# Given information:
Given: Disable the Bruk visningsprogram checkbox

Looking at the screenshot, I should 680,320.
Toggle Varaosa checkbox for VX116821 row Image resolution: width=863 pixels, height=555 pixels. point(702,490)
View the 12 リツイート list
==
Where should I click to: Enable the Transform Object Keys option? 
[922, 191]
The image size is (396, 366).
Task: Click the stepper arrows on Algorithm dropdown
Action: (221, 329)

# What the task requires:
In the listing above, find the line with "Given: Disable the" and the line with "View the 12 リツイート list", then print exactly those two lines and every line between them, and nothing more.

# Problem solution:
Given: Disable the Bruk visningsprogram checkbox

Looking at the screenshot, I should 680,320.
Toggle Varaosa checkbox for VX116821 row Image resolution: width=863 pixels, height=555 pixels. point(702,490)
View the 12 リツイート list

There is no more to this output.